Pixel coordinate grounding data

########

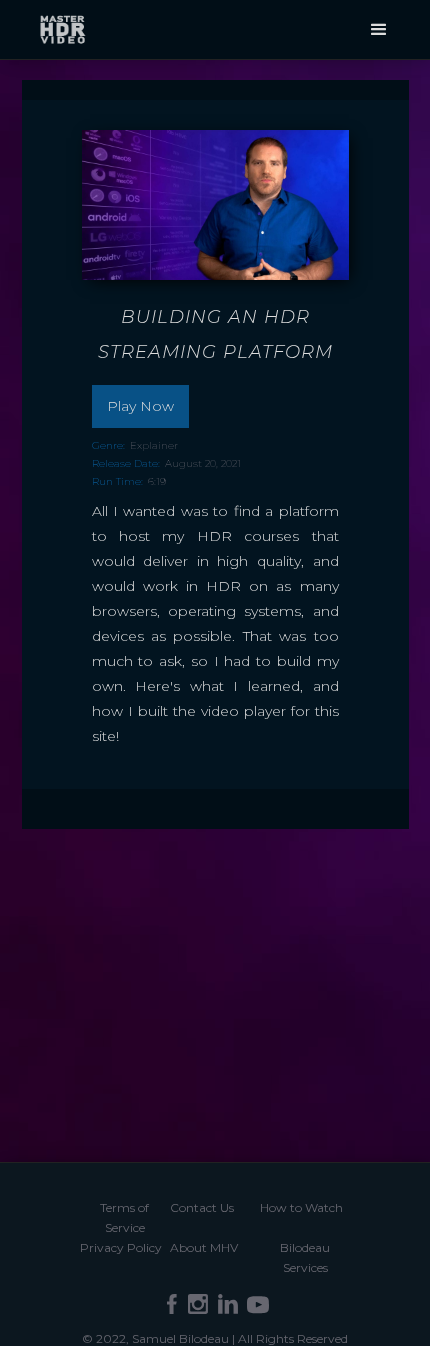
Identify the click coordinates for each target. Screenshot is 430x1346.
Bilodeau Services (305, 1257)
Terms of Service (124, 1217)
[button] (379, 30)
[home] (62, 27)
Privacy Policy (121, 1247)
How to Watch (301, 1207)
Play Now (140, 406)
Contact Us (202, 1207)
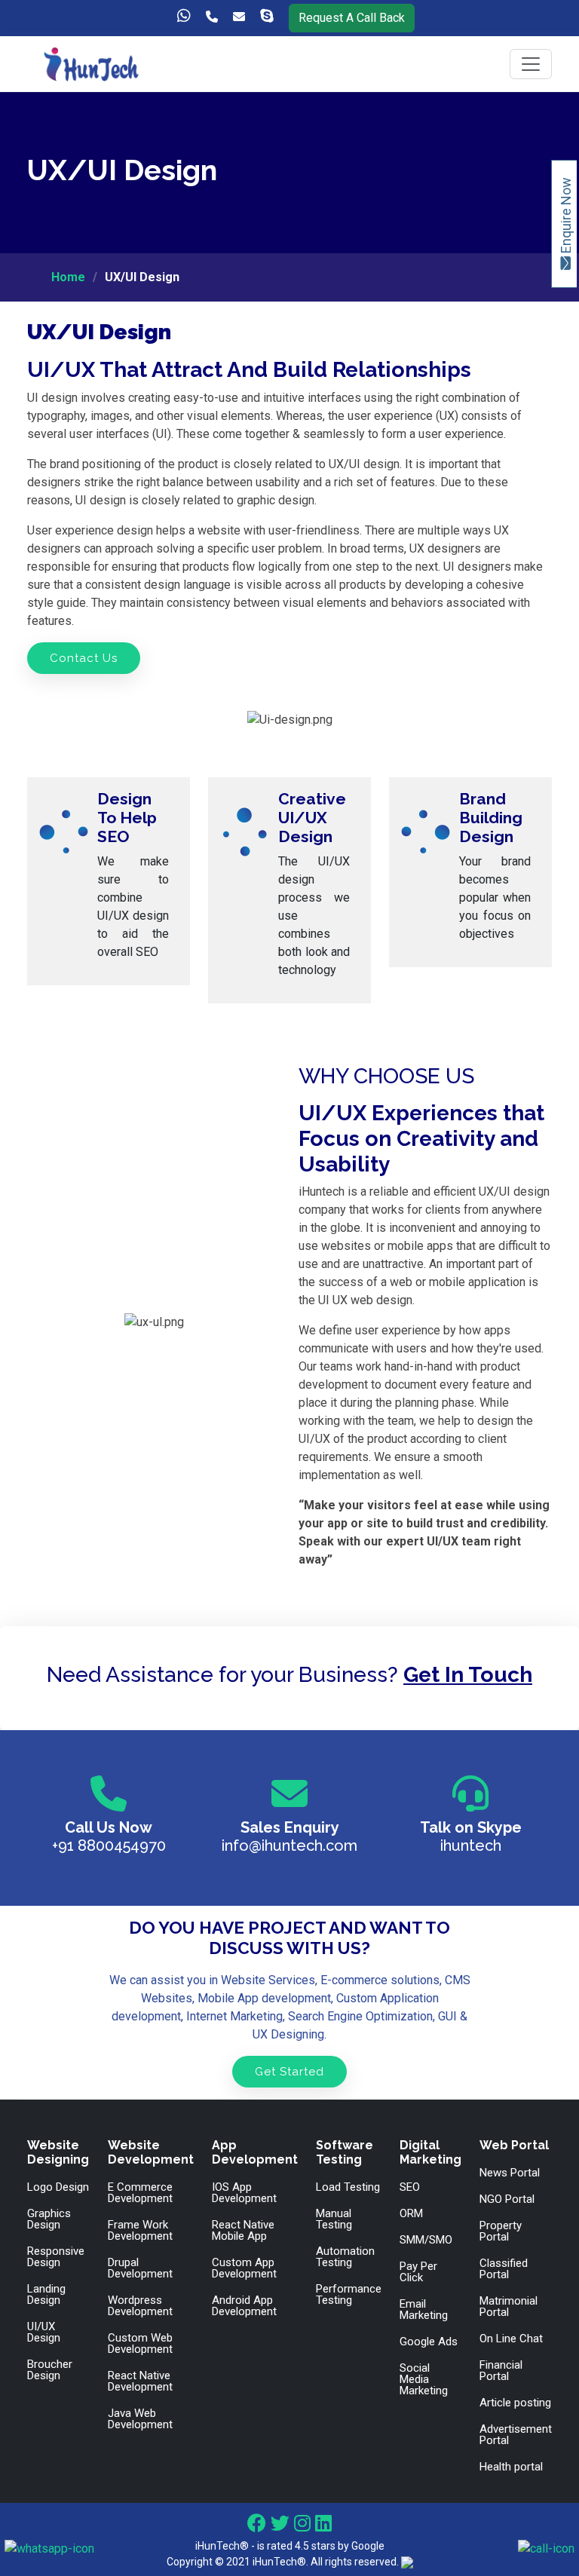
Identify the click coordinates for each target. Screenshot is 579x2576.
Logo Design (58, 2187)
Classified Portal (503, 2269)
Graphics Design (49, 2219)
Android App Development (244, 2306)
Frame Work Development (140, 2230)
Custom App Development (244, 2268)
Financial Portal (500, 2371)
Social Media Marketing (424, 2380)
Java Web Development (140, 2419)
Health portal (511, 2467)
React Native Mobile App (243, 2230)
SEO (410, 2187)
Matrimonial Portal (508, 2307)
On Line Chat (511, 2339)
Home (68, 277)
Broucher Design (49, 2370)
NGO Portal (507, 2199)
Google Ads (429, 2342)
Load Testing (348, 2187)
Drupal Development (140, 2268)
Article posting (515, 2403)
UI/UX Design (43, 2332)
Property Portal (500, 2231)
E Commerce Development (140, 2193)
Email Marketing (424, 2310)
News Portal (509, 2173)
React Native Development (140, 2381)
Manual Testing (334, 2219)
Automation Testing (345, 2257)
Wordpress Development (140, 2306)
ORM (411, 2213)
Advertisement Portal (515, 2435)
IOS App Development (244, 2193)
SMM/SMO (426, 2240)
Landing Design (46, 2294)
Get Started (289, 2071)
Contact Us (84, 658)
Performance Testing (348, 2294)
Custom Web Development (140, 2343)
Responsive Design (55, 2257)
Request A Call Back (352, 18)
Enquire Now (566, 217)
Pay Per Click (418, 2272)
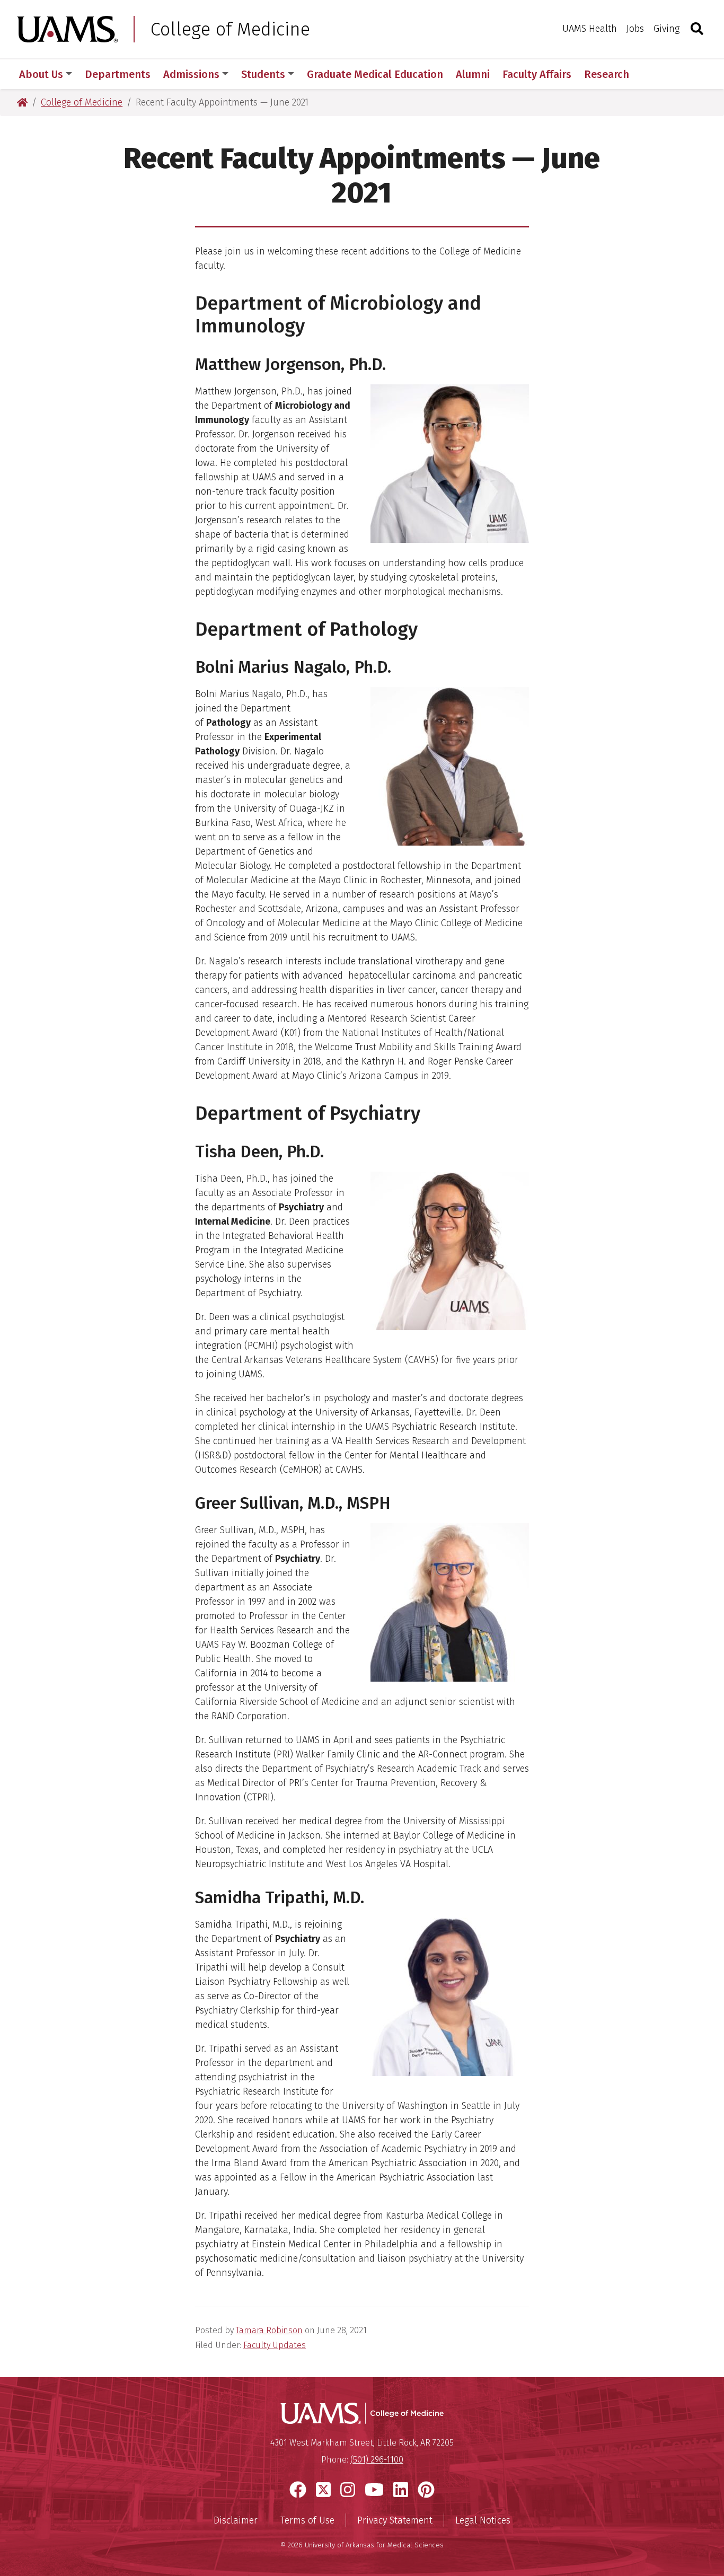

########

▸ WORK TASK
Restate the records word for word, omitting images.

▸ WRITTEN SOLUTION
Identify the click coordinates for each target. Screenshot is 430x1346.
Bilodeau Services (305, 1257)
Terms of Service (124, 1217)
[button] (379, 30)
[home] (62, 27)
Privacy Policy (121, 1247)
How to Watch (301, 1207)
Play Now (140, 406)
Contact Us (202, 1207)
Identify the click coordinates for each target. Screenshot is 579x2576.
Logo Design (58, 2187)
Classified Portal (503, 2269)
Graphics Design (49, 2219)
Android App Development (244, 2306)
Frame Work Development (140, 2230)
Custom App Development (244, 2268)
Financial Portal (500, 2371)
Social Media Marketing (424, 2380)
Java Web Development (140, 2419)
Health portal (511, 2467)
React Native Mobile App (243, 2230)
SEO (410, 2187)
Matrimonial Portal (508, 2307)
On Line Chat (511, 2339)
Home (68, 277)
Broucher Design (49, 2370)
NGO Portal (507, 2199)
Google Ads (429, 2342)
Load Testing (348, 2187)
Drupal Development (140, 2268)
Article posting (515, 2403)
UI/UX Design (43, 2332)
Property Portal (500, 2231)
E Commerce Development (140, 2193)
Email Marketing (424, 2310)
News Portal (509, 2173)
React Native Development (140, 2381)
Manual Testing (334, 2219)
Automation Testing (345, 2257)
Wordpress Development (140, 2306)
ORM (411, 2213)
Advertisement Portal (515, 2435)
IOS App Development (244, 2193)
SMM/SMO (426, 2240)
Landing Design (46, 2294)
Get Started (289, 2071)
Contact Us (84, 658)
Performance Testing (348, 2294)
Custom Web Development (140, 2343)
Responsive Design (55, 2257)
Request A Call Back (352, 18)
Enquire Now (566, 217)
Pay Per Click (418, 2272)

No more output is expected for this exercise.